#82 Never mind -*Topic Week 5*- Why can’t I calm the fuck down?

In the last two days I had a lot of stress at work. This comes due to the single fact, that I do not have my mind under control. The events I had can be considered as being tough, but not that tough for someone with my experience in doing presentations.

So, why do I lose my control in situations like this? Yes, it is stressful. Yes, you step into the unknown. Yes, there is a risk of failing. But hey! You practiced all your life for this. Over the years, I have gathered a lot of experience with speaking in front of people. I have done hundreds of presentations, even leaded factory tours with 50 people or more. But every single time I face a crowd, or even think about it, I lose my rhythm.

I get into a kind of panicking mode, in which I can not do anything besides suffering and dealing with the consequences. But why is this the case? I mean, it is not that I hate it. In fact, I actually love it to speak in front of people, present something, or talk with them. Why is it so hard for me? Why can I not control it?

In order to improve my life quality, I really need to solve this problem. But how?

I mean, I already made the first step, because I notice the kind of situation as soon as it begins. But after this, I am just a passenger in my own life. I am not in control anymore. My mind gets overwritten by the safety procedure and my body is preparing itself for the impact. I get nervous, can not think clearly anymore and sweat like an animal.

How can I change this? How can I work on this?

Today, I tried to calm myself down. I took a break, went outside and tried to think it trough. Did it work? No. So, what did I do? I got trough the first presentation. What a surprise, I survived and met a colleague afterwards for having a break outside. We talked about old days and caught up on private stories. During that time, I was fine. No problems at all. But the moment I was back with my mind on the topic of having the next presentation, it all went straight back to the panicking mode.

Well, it seems like this is just my mind, because otherwise, I would have those problems in the break as well. So it is not a medical related problem, but rather the uncontrollability of my body and soul.

For the future, I really need to work on this and find a strategy, with which I can get out of this mess.

In the upcoming weeks, I will try to work on this in greater detail.
════════
EXERCISE REQUIREMENTS
From the blog post about presentation stress, list the activities the writer says they actually love. Rely only on the blog post about presentation stress to answer.

GIVEN RECORDS
════════
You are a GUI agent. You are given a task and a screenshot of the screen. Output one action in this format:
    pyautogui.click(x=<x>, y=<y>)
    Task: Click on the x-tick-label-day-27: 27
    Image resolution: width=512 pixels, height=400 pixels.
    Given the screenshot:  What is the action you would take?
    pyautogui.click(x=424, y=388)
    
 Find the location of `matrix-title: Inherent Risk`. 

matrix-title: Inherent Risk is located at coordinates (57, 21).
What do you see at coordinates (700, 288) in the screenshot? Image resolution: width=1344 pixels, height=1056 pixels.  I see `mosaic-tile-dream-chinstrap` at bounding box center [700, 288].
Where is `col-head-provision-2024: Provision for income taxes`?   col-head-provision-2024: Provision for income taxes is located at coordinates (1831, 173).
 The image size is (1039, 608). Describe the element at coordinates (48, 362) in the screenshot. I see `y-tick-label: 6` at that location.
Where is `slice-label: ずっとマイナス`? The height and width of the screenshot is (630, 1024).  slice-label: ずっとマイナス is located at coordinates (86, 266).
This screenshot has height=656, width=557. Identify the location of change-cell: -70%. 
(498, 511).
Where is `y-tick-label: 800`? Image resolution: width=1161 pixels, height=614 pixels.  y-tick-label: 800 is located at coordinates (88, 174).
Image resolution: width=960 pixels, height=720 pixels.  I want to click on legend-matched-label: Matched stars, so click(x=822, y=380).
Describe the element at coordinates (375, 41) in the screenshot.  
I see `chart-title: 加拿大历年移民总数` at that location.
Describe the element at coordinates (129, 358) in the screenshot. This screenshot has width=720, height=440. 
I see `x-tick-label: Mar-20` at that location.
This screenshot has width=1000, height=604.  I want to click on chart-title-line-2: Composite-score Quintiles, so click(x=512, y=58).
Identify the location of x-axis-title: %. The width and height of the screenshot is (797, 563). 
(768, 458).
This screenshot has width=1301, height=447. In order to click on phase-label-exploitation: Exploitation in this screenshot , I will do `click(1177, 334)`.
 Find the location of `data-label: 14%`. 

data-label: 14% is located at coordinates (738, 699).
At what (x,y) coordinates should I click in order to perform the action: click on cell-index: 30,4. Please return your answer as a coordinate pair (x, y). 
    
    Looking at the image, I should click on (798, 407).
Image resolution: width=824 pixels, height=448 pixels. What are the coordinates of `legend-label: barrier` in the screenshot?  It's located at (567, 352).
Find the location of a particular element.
════════
TASK OUTPUT
- Speaking in front of people
- Presenting something
- Talking with them